Проходит несколько дней; рассказы о прошедших prouesses исчерпываются, но их заменяет сюжет столько же, если не больше, животрепещущий. Дело в том, что Ольга Сергеевна еще за границей слышала, что в Петербурге народились какие-то нигилисты, род особенного сословия, которого не коснулись краткие начатки нравственности и религии и которое, вследствие того, ничем не занимается, ни науками, ни художествами, а только делает революции. Когда же она, сверх того, узнала, что в члены этого сословия преимущественно попадают молодые люди, то материнским опасениям ее не стало пределов. Она тотчас же собралась писать к «куколке», чтоб предостеречь и вразумить его, и, конечно, выполнила бы свое намерение, если б в эту самую минуту к ней не пришел Anatole с какою-то только что измышленною им bonne petite blague. Эта blague была так мила, так остроумна и весела, что Ольга Сергеевна целый день хохотала до слез и к вечеру не только утратила ясное представление о нигилистах, но даже почему-то вообразила, что это просто вновь открытая угнетенная национальность (les polonais, les italiens… les nihilistes![136]), которая, в этом качестве, имеет право на собственную свою конституцию и на собственные свои законы. Хотя же впоследствии события не один раз напоминали ей об ужасных делах этих «ужасных людей» и она опять собиралась писать по этому поводу к «куколке», но Anatole с своей стороны тоже не дремал и был так неистощим на blagues, что все усилия думать о чем-нибудь другом, кроме этих прелестных blagues, остались тщетными. Так продолжалось все время до самого переселения в Перкали́. Тут она окончательно припомнила все слышанное о нигилистах и решилась немедленно испытать политические убеждения «куколки».
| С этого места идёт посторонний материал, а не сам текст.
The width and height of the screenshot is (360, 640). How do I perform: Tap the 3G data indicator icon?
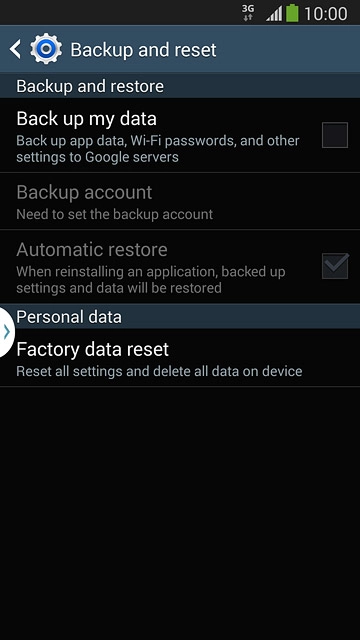tap(248, 13)

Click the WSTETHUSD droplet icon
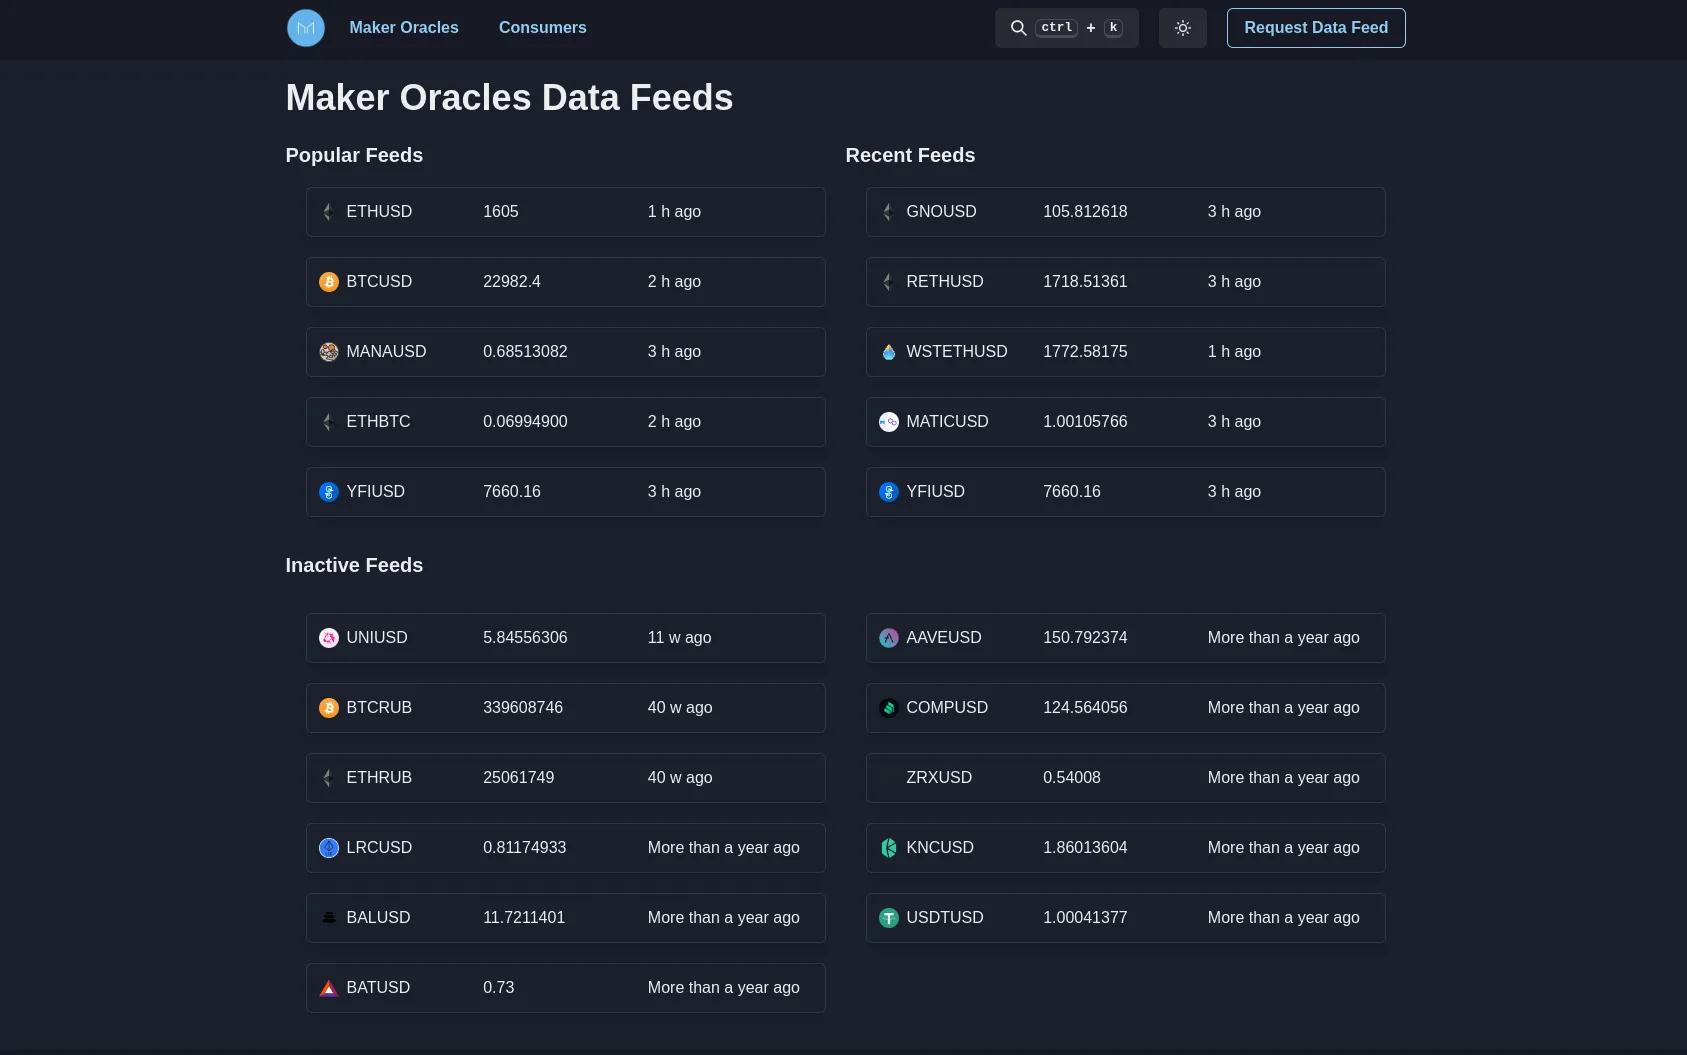point(889,352)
Завтрак кончился; Nicolas только что рассказал свою последнюю prouesse и, покачиваясь на стуле, мурлыкает: «Mon père est à Paris»;*[137] Ольга Сергеевна ходит взад и вперед по столовой и некоторое время не знает, как приступить к делу.
— Надеюсь, мой друг, что ты не нигилист! — наконец отрезывает она, — нигилисты — это те самые, которые гражданский брак выдумали!*
— Maman! вы очень хорошо знаете, что я консерватор! — обижается Nicolas.*
— Je sais bien que vous êtes un noble enfant!*[138] но знай, Nicolas, что если б когда-нибудь тебе зашла в голову мысль о революции… vous ne serez plus mon fils… vous m’entendez?..*[139]
— Maman! вы странная! вы лучшая из матерей, но вы не понимаете меня.*
— Ah! les hommes sont bien méchants![140] они так искусно расставляют свои сети, что я не могу… нет, нет, не могу не дрожать за тебя. И потому, если б когда-нибудь, по какому-нибудь случаю, тебя постигло искушение…*
— Parbleu! je voudrais bien voir!*[141]
— Не шути этим, Nicolas! Люди вообще коварны, а нигилисты — это даже не люди… это… это злые духи,* — et tu sais d’après la Bible ce que peut un esprit malfaisant[142]. A потому, если они будут тебя искушать, вспомни обо мне… вспомни, мой друг!.. и помолись! La prière — c’est tout[143]. Она даст тебе крылья и мигом прогонит весь этот cauchemar de moujik[144]. Дай мне слово, что ты исполнишь это!
— Maman! вы странная!
— Нет, дай мне слово! успокой меня!
— Даю вам миллион триста тысяч слов, что каждый из этих злых духов, при первом свидании, получит от меня такую taloche[145], что забудет в другой раз являться с предложениями! О! я эти революции из них выбью! Я их подтяну!
Nicolas надувается и вскакивает; глаза его искрятся; лицо принимает торжественное выражение. Он таким орлом прохаживается по зале, как будто на него возложили священную обязанность разыскать корни и нити, и он, во исполнение, напал на свежий и совершенно несомненный след.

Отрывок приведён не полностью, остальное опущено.